## WRITTEN EXERCISE
Copy out everything from the entry containing "D-Junioren (U13) (87, 947)" down to the entry containing "[Instagram] (1363, 62)" below, both included, adding 42 to each number in the click coordinates and leaving the rest of every line unchanged. Give those lines only.

## DATA SUPPLIED
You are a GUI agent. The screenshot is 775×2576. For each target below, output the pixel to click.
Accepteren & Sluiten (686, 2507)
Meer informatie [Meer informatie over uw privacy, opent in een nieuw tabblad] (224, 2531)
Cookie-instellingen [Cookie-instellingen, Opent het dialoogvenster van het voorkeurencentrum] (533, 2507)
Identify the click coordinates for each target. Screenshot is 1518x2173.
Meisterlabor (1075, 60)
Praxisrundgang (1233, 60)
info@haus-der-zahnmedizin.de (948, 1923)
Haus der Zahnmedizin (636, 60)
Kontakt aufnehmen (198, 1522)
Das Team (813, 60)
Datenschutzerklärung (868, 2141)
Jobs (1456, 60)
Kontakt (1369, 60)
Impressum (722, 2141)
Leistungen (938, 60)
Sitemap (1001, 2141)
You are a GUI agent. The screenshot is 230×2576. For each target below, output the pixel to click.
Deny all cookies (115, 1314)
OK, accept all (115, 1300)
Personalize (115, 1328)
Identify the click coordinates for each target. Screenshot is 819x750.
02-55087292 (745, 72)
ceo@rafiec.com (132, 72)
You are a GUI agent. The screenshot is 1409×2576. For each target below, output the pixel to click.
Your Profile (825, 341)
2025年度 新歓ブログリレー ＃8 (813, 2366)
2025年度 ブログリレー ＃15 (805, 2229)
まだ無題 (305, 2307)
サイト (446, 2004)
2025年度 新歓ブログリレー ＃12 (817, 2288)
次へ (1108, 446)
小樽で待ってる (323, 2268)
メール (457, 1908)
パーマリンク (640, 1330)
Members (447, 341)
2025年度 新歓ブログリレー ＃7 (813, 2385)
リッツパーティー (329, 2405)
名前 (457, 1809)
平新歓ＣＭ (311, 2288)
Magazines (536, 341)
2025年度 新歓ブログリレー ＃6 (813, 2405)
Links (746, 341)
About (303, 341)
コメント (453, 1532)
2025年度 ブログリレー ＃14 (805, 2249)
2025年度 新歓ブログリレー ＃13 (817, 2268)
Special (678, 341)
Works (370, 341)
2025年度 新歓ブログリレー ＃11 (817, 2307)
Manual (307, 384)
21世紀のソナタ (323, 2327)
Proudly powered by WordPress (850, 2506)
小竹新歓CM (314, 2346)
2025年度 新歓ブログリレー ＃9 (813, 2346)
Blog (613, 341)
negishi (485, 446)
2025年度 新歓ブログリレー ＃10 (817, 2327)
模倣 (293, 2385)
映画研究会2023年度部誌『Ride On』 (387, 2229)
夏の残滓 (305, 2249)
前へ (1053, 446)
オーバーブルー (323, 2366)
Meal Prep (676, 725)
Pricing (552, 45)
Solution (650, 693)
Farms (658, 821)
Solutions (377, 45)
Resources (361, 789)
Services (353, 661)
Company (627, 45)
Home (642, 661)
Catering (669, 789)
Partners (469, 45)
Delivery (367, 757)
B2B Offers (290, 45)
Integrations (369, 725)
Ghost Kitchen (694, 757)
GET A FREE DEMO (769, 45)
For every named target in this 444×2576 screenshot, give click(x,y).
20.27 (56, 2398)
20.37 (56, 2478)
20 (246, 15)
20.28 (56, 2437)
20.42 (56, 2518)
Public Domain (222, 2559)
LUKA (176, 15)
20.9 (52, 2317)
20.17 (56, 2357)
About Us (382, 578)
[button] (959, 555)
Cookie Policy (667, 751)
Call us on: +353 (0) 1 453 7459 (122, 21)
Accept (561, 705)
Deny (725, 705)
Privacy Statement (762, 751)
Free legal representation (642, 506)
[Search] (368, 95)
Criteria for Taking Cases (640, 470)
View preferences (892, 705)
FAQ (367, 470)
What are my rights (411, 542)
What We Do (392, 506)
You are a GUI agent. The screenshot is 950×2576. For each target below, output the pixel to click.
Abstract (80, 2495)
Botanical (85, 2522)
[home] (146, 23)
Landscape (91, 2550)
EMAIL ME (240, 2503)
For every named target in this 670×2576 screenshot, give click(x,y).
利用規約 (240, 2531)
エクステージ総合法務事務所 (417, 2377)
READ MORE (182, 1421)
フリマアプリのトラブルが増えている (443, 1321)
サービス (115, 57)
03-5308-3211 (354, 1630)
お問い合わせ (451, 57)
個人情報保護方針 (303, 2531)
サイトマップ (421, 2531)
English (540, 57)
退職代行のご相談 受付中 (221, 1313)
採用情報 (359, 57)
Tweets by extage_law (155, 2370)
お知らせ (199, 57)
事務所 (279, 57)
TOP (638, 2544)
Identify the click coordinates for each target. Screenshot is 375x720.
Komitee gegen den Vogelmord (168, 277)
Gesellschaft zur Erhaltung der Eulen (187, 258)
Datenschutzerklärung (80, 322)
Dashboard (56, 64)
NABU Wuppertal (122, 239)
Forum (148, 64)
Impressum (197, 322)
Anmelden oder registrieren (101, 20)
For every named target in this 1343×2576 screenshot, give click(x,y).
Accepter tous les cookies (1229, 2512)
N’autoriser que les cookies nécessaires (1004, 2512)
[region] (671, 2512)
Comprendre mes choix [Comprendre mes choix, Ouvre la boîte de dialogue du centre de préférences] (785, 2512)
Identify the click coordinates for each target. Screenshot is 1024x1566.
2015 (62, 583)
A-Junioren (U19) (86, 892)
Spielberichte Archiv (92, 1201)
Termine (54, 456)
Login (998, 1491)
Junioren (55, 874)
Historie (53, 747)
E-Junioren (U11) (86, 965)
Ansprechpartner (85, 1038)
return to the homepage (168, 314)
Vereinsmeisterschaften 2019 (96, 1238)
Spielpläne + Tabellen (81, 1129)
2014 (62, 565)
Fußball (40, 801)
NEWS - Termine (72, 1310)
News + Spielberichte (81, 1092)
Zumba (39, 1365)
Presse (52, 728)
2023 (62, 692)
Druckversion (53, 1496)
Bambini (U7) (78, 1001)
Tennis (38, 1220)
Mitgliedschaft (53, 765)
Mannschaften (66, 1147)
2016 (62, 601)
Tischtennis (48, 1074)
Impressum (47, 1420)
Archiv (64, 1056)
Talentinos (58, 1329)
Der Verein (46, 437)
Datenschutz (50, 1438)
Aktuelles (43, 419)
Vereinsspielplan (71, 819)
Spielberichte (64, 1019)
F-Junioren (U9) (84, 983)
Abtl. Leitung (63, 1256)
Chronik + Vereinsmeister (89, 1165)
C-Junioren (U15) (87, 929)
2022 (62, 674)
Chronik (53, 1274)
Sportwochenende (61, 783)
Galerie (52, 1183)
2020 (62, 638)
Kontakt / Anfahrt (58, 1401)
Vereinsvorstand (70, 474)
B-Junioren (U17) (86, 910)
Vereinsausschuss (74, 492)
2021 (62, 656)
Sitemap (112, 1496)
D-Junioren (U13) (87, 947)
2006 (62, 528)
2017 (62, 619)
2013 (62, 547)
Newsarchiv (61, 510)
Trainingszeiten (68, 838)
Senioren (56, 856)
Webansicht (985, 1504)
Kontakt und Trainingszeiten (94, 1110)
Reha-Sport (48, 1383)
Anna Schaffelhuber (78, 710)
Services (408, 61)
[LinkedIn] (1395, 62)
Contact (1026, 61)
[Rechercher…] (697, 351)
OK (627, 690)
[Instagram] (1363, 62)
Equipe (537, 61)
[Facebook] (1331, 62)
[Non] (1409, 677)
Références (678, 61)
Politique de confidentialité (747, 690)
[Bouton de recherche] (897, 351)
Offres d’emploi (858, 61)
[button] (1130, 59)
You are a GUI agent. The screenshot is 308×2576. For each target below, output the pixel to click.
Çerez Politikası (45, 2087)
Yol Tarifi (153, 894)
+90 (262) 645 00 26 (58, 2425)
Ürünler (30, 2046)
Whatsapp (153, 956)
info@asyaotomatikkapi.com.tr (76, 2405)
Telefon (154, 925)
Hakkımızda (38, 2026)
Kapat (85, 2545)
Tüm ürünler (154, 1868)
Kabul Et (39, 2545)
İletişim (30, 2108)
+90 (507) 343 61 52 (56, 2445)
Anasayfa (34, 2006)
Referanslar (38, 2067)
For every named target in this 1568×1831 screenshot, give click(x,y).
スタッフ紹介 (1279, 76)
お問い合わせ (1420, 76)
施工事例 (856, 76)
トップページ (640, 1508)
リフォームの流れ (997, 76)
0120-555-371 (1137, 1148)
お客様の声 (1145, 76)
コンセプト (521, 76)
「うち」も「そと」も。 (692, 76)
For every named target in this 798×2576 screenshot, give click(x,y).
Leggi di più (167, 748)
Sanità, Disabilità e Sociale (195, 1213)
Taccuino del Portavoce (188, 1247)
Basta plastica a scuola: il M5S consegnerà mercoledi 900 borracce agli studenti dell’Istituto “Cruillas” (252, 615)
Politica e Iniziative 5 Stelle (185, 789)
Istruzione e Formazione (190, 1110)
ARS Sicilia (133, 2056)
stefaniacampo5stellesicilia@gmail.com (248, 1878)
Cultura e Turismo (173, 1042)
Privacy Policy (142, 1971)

## EXERCISE RESPONSE
D-Junioren (U13) (129, 989)
2006 (104, 570)
2017 (104, 661)
2013 (104, 589)
Newsarchiv (103, 552)
Trainingszeiten (110, 880)
Senioren (98, 898)
Webansicht (1027, 1546)
Kontakt und Trainingszeiten (136, 1152)
Reha-Sport (90, 1425)
Anna Schaffelhuber (120, 752)
Services (450, 103)
[LinkedIn] (1437, 104)
Contact (1068, 103)
[Rechercher…] (739, 393)
OK (669, 732)
[Instagram] (1405, 104)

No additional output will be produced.